La beauté des paysages, la sérénité de la nature m’ont appelé à quitter cette indignation et cette colère qui naissent du désir frustré. Oui, j’allais être en retard aux Flores de Jara, mais combien plus importante était la colère de ces frères humains dont la vie était broyée par une impitoyable logique économique. La vie, l’âge, la passion, l’unique considération de nos désirs nous rendent indifférents, insensibles et égoïstes. C’est une vérité qu’il nous faut regarder sans artifices, et dont nous devons nous prémunir au risque de perdre la quête de l’essentiel: l’Homme.
Et finalement, ce week-end se plaça, sous le signe de l’Homme, de ces humains rencontrés, tellement plus importants que tous les toros du monde. Une affirmation humaniste qui doit faire la grandeur des aficionados de verdad, et déjuger les anti-corridas, qui identifient et mesurent à la même aulne, l’homme et l’animal.
J’ai pris un grand plaisir à découvrir les visages de nombre de «pèlerins des blogs» les amis de Campos y Ruedos, Pelayo, Pedrito, Lionel, Florent (et bien d'autres, tout aussi chers qui me pardonneront de ne pas les citer), que je ne connaissais que par leurs écrits. Et ces rencontres pour trop brèves qu’elles fussent, remplirent mieux ma journée et mon souvenir, que les excellents novillos de Bucarré –du moins des 4 derniers que je réussis à voir- ou des redoutables Escolar qui animèrent la tarde.
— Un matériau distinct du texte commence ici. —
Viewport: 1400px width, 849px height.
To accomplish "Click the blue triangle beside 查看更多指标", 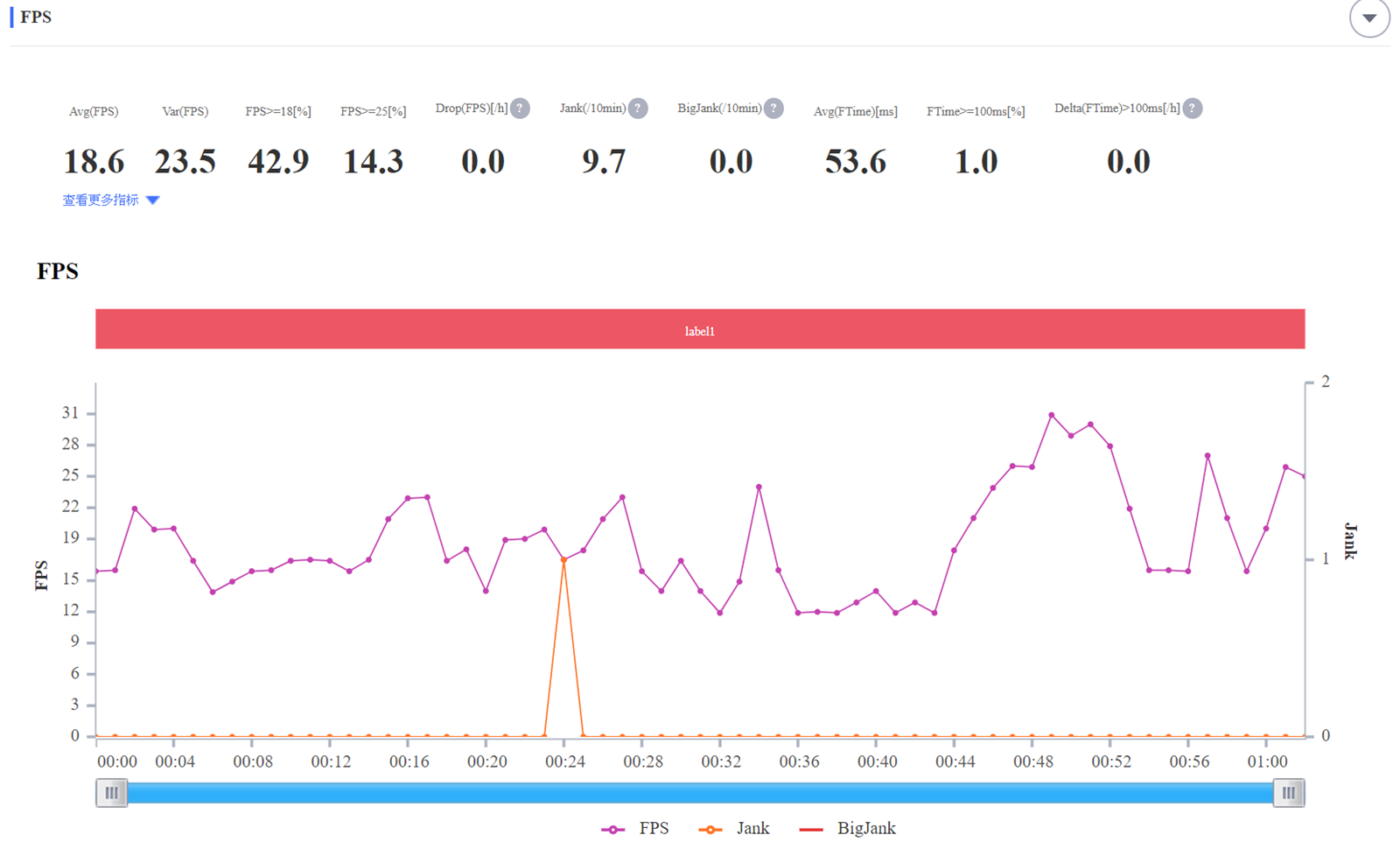I will click(x=153, y=200).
Les conclusions taurines de la journée me laissèrent un goût d’amertume.
D’évidence, il foisonne autant de néophytes gueulards (ou de gueulards néophytes) chez les toristas que chez les tenants de la toreria «moderne».
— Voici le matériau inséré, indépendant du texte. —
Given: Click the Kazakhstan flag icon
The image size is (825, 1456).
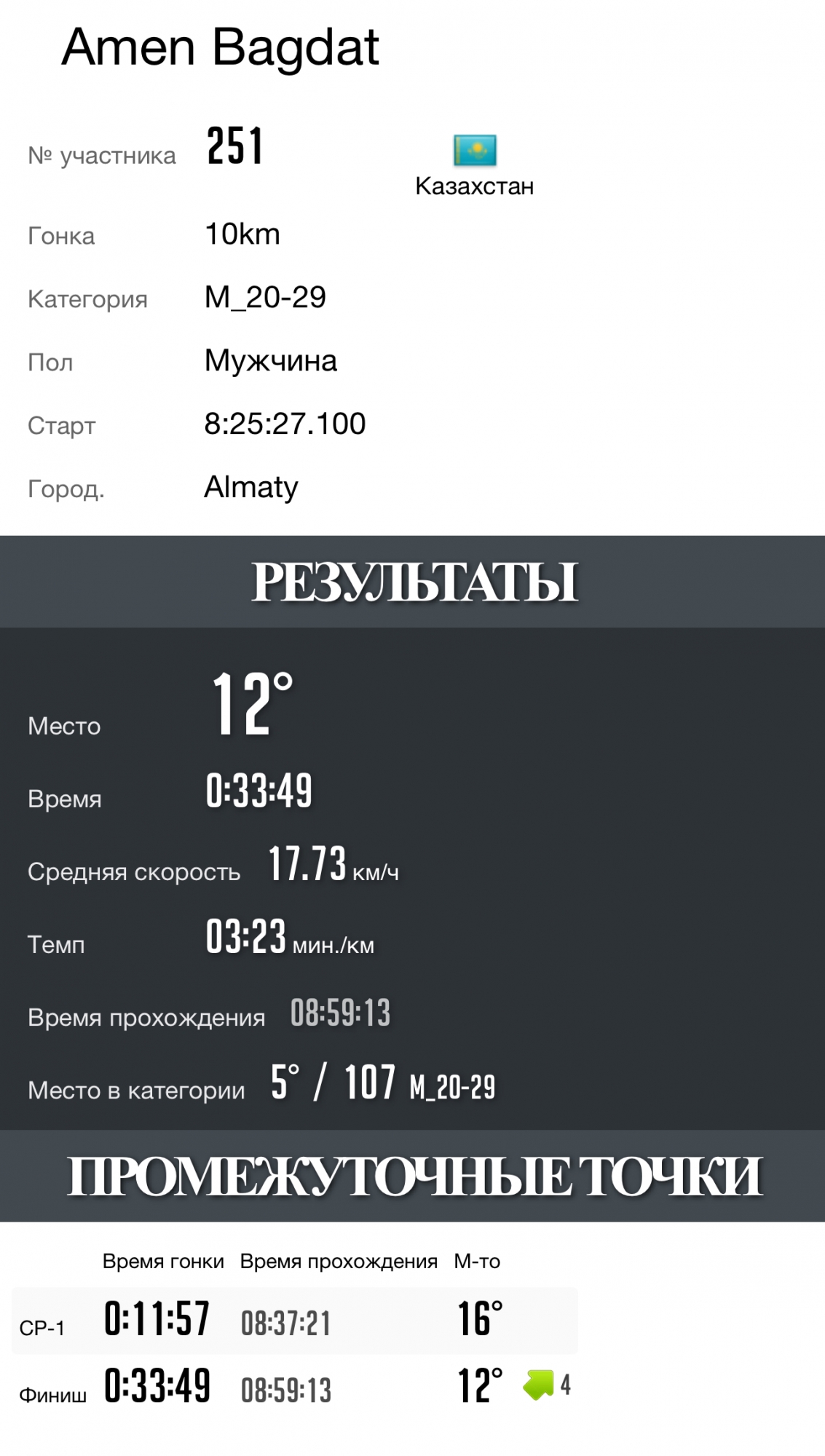Looking at the screenshot, I should pyautogui.click(x=475, y=150).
Réclamer et obtenir des vueltas pour des toros qui prennent des piques en mansos me paraît stupide et déplacé. Le toro idéal –existe t-il et doit-il exister?- me paraît devoir allier bravoure avant tout, noblesse, un poignée de genio, une grande louche de sauvagerie, un zeste de sentido et surtout, suffisamment de ressources physiques pour pouvoir exprimer les ingrédients. Le problème est dans les proportions et dans une identification claire de la nature réelle des qualités ou des défauts des toros. L’aspect spectaculaire de certaines piques où le toro exprime de la puissance et de la violence ne saurait, par exemple, gommer les étriers qui sonnent, les sorties sans sollicitations d’une mansedumbre évidente.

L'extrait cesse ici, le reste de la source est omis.